Material for the task section start

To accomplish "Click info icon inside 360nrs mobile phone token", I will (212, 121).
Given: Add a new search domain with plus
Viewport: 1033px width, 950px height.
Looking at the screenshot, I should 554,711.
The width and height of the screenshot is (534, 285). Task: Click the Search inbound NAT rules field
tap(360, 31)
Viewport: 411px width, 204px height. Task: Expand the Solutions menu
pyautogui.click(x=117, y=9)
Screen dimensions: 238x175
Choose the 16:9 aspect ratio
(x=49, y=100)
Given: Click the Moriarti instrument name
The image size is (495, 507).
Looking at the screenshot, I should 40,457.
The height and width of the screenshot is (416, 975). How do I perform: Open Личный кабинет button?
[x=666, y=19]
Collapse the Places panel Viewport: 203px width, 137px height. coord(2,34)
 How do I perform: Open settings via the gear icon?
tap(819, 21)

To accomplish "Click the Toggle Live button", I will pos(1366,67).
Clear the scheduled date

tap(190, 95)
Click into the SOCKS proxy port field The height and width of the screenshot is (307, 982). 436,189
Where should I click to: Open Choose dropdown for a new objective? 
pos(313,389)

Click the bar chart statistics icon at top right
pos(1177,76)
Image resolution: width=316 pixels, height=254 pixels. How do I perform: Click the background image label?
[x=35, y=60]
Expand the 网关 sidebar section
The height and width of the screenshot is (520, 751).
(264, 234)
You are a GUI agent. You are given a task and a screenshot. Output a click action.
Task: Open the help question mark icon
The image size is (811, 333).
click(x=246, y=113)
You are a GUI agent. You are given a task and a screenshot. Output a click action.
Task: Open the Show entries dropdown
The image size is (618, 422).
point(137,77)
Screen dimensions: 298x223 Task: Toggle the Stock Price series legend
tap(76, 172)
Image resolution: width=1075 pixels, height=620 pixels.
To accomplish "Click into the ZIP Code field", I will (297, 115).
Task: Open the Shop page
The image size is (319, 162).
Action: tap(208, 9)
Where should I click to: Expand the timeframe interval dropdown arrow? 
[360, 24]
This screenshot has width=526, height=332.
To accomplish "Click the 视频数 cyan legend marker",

Material for the task section end

_Instructions to follow_
Would you repeat the lines from the one containing "This screenshot has width=526, height=332." through the end of the data, exactly, with nothing before or after them?

_Solution to this problem_
This screenshot has width=526, height=332.
To accomplish "Click the 视频数 cyan legend marker",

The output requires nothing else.